では(写真1・写真2)のように、人物などが入っていない純粋な風景写真ではピントはどこに合わせればよいでしょう。第7回の被写界深度の説明の中で、手前は3分の1、奥は3分の2であると言いましたが、その特性をそのまま使いましょう。つまり奥まで10kmくらいあるとすれば、3km地点くらいでピントを合わせればよいということです。
ワンポイント

風景写真のピントを合わせる場合、奥まで10kmくらいとか、3km地点とかを目測することは、たいへん難しいことだと思います。それで写真2を例にとると、いちばん遠い部分(線路がいちばん遠くに見える部分)を画面最上部に入れます。そのときの画面中央部の少し上にピントを合わせ、フォーカスロックしたあとに好きな構図に変えて撮影してください。

手前から3分の1なのになぜ画面中心から下ではなくて上なのかは、実際の距離とレンズが撮している距離とは誤差があります。とくに広角側にしている場合、手前のものは大きく誇張されていますので、画面内の面積を大きく取ります。
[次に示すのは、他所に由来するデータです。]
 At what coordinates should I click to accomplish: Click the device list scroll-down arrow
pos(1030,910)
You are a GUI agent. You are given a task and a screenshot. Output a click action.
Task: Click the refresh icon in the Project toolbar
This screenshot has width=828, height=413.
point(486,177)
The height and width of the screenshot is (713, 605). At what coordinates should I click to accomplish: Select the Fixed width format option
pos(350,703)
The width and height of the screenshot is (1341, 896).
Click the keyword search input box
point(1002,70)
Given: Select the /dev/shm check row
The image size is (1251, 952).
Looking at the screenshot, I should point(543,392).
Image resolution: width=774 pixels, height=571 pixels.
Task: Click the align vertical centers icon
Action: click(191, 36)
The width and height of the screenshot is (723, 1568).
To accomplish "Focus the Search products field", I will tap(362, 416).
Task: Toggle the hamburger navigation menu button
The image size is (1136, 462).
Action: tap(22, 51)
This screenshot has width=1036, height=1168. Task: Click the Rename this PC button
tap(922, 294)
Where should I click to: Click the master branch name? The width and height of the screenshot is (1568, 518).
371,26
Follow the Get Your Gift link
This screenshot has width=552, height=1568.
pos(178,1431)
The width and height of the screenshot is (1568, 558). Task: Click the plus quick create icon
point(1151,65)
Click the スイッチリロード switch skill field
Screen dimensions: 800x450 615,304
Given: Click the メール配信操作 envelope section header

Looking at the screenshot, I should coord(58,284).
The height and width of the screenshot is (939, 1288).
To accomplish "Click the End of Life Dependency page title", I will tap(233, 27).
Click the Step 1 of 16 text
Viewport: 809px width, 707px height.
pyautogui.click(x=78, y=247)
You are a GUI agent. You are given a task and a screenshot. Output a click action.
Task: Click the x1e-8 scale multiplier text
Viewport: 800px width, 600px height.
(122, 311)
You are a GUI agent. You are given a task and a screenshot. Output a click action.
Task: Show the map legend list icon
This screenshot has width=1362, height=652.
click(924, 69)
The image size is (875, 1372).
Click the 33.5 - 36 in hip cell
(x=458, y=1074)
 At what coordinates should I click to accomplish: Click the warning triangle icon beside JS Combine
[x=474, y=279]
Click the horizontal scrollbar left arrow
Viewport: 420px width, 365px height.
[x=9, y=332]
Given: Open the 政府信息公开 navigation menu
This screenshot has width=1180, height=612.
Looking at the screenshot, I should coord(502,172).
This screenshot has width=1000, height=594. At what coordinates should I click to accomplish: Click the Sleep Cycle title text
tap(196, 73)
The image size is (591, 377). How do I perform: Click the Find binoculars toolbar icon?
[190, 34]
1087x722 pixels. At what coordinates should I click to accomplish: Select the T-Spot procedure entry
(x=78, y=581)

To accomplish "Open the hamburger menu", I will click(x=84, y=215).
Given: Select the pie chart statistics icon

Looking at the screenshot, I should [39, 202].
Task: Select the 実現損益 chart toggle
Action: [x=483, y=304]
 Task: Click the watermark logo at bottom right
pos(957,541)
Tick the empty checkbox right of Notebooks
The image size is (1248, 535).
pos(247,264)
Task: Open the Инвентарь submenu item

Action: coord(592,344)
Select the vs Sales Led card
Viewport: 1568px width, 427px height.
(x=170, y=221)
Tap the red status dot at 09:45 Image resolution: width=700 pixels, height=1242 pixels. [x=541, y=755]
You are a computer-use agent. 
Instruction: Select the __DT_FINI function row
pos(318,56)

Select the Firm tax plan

ですから、画面の真ん中よりちょっと上が実際の距離の3分の1にあたることを覚えておいてください。
 
奥をぼかして被写体を浮かび上がらせる撮し方(第12回)と、手前から奥まではっきりと撮す方法(第13回)を紹介しましたが、撮すときに、どちらの方法で撮れば雰囲気が出るかを考えて撮って下さい。ポートレートや花などは前者の方法で、道や線路、純粋風景などは後者の方が一般的です。しかしこれも目安なので、その時々でどの撮り方が雰囲気が出るか考えながら何枚も撮ってみてください。その中にとてもお気に入りの写真があるかもしれません。